- [PROBLEM REQUIREMENTS]:
Rewrite the material below as a numbered list, leaving out any blank lines.

━━━━━━━━━━━━━━━━

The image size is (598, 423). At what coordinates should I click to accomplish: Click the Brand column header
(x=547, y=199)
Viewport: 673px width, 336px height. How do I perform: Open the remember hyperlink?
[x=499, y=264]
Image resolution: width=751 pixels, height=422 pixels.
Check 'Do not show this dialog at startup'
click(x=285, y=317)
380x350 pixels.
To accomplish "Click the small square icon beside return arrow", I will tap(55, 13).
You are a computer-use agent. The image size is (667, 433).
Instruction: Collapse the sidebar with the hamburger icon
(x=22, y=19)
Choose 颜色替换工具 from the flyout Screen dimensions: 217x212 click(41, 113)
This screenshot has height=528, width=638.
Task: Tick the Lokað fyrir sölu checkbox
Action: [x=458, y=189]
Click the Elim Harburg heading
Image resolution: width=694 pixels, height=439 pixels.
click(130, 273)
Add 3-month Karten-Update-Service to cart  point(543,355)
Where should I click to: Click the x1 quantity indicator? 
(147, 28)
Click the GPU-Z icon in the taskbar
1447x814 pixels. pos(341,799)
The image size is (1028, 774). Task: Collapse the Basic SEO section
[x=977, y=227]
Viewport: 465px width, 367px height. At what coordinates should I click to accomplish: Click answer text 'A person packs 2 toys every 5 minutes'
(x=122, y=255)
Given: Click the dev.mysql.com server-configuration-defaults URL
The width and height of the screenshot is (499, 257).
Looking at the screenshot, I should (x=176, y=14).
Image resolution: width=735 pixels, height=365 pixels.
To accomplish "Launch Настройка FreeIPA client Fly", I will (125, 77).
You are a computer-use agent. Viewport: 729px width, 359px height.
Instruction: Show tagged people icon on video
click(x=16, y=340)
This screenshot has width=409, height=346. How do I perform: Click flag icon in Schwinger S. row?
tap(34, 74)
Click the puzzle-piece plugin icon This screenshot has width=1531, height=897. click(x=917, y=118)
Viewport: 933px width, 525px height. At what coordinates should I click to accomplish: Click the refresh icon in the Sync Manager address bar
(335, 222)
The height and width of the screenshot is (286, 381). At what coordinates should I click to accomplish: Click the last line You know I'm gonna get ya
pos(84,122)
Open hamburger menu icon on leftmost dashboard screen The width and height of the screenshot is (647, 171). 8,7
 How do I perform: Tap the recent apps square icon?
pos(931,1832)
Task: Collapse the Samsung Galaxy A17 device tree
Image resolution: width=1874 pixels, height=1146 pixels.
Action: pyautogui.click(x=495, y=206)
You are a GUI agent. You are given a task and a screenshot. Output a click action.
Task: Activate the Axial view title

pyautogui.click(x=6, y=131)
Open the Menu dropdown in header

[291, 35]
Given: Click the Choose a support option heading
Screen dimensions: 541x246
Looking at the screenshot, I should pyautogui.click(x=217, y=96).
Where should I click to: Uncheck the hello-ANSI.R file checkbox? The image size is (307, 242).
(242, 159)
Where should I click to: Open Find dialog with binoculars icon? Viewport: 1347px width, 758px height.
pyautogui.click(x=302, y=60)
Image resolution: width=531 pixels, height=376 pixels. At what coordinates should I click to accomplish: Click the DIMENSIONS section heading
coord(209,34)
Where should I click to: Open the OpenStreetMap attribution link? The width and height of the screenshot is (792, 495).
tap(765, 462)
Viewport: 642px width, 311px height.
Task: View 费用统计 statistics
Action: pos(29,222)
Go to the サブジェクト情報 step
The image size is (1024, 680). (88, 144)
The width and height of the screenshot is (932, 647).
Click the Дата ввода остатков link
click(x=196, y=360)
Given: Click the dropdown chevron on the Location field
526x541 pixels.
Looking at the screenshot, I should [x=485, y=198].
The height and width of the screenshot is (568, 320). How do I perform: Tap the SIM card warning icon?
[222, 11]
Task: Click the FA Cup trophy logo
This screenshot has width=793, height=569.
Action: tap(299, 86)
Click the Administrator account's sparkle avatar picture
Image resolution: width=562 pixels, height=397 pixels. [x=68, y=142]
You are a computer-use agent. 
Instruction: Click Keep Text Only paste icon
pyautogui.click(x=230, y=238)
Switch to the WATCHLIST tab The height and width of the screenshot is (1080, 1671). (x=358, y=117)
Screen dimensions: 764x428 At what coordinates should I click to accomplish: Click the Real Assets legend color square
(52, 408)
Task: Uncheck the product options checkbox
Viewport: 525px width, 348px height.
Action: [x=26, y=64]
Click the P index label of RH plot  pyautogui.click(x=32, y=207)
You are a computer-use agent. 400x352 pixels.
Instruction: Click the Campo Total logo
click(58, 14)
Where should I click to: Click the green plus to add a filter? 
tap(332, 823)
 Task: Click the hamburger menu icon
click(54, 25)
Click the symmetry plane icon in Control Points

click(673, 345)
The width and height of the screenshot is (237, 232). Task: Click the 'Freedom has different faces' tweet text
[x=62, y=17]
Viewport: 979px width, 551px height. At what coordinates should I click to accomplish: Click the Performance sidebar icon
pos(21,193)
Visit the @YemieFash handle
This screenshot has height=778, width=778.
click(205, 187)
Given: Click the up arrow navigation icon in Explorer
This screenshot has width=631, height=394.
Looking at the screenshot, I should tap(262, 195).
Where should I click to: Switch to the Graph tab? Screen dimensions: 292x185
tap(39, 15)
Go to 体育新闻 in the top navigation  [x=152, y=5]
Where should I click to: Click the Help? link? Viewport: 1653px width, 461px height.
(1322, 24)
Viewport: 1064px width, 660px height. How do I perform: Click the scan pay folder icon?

━━━━━━━━━━━━━━━━

- [FINAL ANSWER]:
1. The image size is (598, 423). At what coordinates should I click to accomplish: Click the Brand column header
2. (x=547, y=199)
3. Viewport: 673px width, 336px height. How do I perform: Open the remember hyperlink?
4. [x=499, y=264]
5. Image resolution: width=751 pixels, height=422 pixels.
6. Check 'Do not show this dialog at startup'
7. click(x=285, y=317)
8. 380x350 pixels.
9. To accomplish "Click the small square icon beside return arrow", I will tap(55, 13).
10. You are a computer-use agent. The image size is (667, 433).
11. Instruction: Collapse the sidebar with the hamburger icon
12. (x=22, y=19)
13. Choose 颜色替换工具 from the flyout Screen dimensions: 217x212 click(41, 113)
14. This screenshot has height=528, width=638.
15. Task: Tick the Lokað fyrir sölu checkbox
16. Action: [x=458, y=189]
17. Click the Elim Harburg heading
18. Image resolution: width=694 pixels, height=439 pixels.
19. click(130, 273)
20. Add 3-month Karten-Update-Service to cart  point(543,355)
21. Where should I click to: Click the x1 quantity indicator? 
22. (147, 28)
23. Click the GPU-Z icon in the taskbar
24. 1447x814 pixels. pos(341,799)
25. The image size is (1028, 774). Task: Collapse the Basic SEO section
26. [x=977, y=227]
27. Viewport: 465px width, 367px height. At what coordinates should I click to accomplish: Click answer text 'A person packs 2 toys every 5 minutes'
28. (x=122, y=255)
29. Given: Click the dev.mysql.com server-configuration-defaults URL
30. The width and height of the screenshot is (499, 257).
31. Looking at the screenshot, I should (x=176, y=14).
32. Image resolution: width=735 pixels, height=365 pixels.
33. To accomplish "Launch Настройка FreeIPA client Fly", I will (125, 77).
34. You are a computer-use agent. Viewport: 729px width, 359px height.
35. Instruction: Show tagged people icon on video
36. click(x=16, y=340)
37. This screenshot has width=409, height=346. How do I perform: Click flag icon in Schwinger S. row?
38. tap(34, 74)
39. Click the puzzle-piece plugin icon This screenshot has width=1531, height=897. click(x=917, y=118)
40. Viewport: 933px width, 525px height. At what coordinates should I click to accomplish: Click the refresh icon in the Sync Manager address bar
41. (335, 222)
42. The height and width of the screenshot is (286, 381). At what coordinates should I click to accomplish: Click the last line You know I'm gonna get ya
43. pos(84,122)
44. Open hamburger menu icon on leftmost dashboard screen The width and height of the screenshot is (647, 171). 8,7
45.  How do I perform: Tap the recent apps square icon?
46. pos(931,1832)
47. Task: Collapse the Samsung Galaxy A17 device tree
48. Image resolution: width=1874 pixels, height=1146 pixels.
49. Action: pyautogui.click(x=495, y=206)
50. You are a GUI agent. You are given a task and a screenshot. Output a click action.
51. Task: Activate the Axial view title
52. pyautogui.click(x=6, y=131)
53. Open the Menu dropdown in header
54. [291, 35]
55. Given: Click the Choose a support option heading
56. Screen dimensions: 541x246
57. Looking at the screenshot, I should pyautogui.click(x=217, y=96).
58. Where should I click to: Uncheck the hello-ANSI.R file checkbox? The image size is (307, 242).
59. (242, 159)
60. Where should I click to: Open Find dialog with binoculars icon? Viewport: 1347px width, 758px height.
61. pyautogui.click(x=302, y=60)
62. Image resolution: width=531 pixels, height=376 pixels. At what coordinates should I click to accomplish: Click the DIMENSIONS section heading
63. coord(209,34)
64. Where should I click to: Open the OpenStreetMap attribution link? The width and height of the screenshot is (792, 495).
65. tap(765, 462)
66. Viewport: 642px width, 311px height.
67. Task: View 费用统计 statistics
68. Action: pos(29,222)
69. Go to the サブジェクト情報 step
70. The image size is (1024, 680). (88, 144)
71. The width and height of the screenshot is (932, 647).
72. Click the Дата ввода остатков link
73. click(x=196, y=360)
74. Given: Click the dropdown chevron on the Location field
75. 526x541 pixels.
76. Looking at the screenshot, I should [x=485, y=198].
77. The height and width of the screenshot is (568, 320). How do I perform: Tap the SIM card warning icon?
78. [222, 11]
79. Task: Click the FA Cup trophy logo
80. This screenshot has width=793, height=569.
81. Action: tap(299, 86)
82. Click the Administrator account's sparkle avatar picture
83. Image resolution: width=562 pixels, height=397 pixels. [x=68, y=142]
84. You are a computer-use agent. 
85. Instruction: Click Keep Text Only paste icon
86. pyautogui.click(x=230, y=238)
87. Switch to the WATCHLIST tab The height and width of the screenshot is (1080, 1671). (x=358, y=117)
88. Screen dimensions: 764x428 At what coordinates should I click to accomplish: Click the Real Assets legend color square
89. (52, 408)
90. Task: Uncheck the product options checkbox
91. Viewport: 525px width, 348px height.
92. Action: [x=26, y=64]
93. Click the P index label of RH plot  pyautogui.click(x=32, y=207)
94. You are a computer-use agent. 400x352 pixels.
95. Instruction: Click the Campo Total logo
96. click(58, 14)
97. Where should I click to: Click the green plus to add a filter? 
98. tap(332, 823)
99.  Task: Click the hamburger menu icon
100. click(54, 25)
101. Click the symmetry plane icon in Control Points
102. click(673, 345)
103. The width and height of the screenshot is (237, 232). Task: Click the 'Freedom has different faces' tweet text
104. [x=62, y=17]
105. Viewport: 979px width, 551px height. At what coordinates should I click to accomplish: Click the Performance sidebar icon
106. pos(21,193)
107. Visit the @YemieFash handle
108. This screenshot has height=778, width=778.
109. click(205, 187)
110. Given: Click the up arrow navigation icon in Explorer
111. This screenshot has width=631, height=394.
112. Looking at the screenshot, I should tap(262, 195).
113. Where should I click to: Switch to the Graph tab? Screen dimensions: 292x185
114. tap(39, 15)
115. Go to 体育新闻 in the top navigation  [x=152, y=5]
116. Where should I click to: Click the Help? link? Viewport: 1653px width, 461px height.
117. (1322, 24)
118. Viewport: 1064px width, 660px height. How do I perform: Click the scan pay folder icon?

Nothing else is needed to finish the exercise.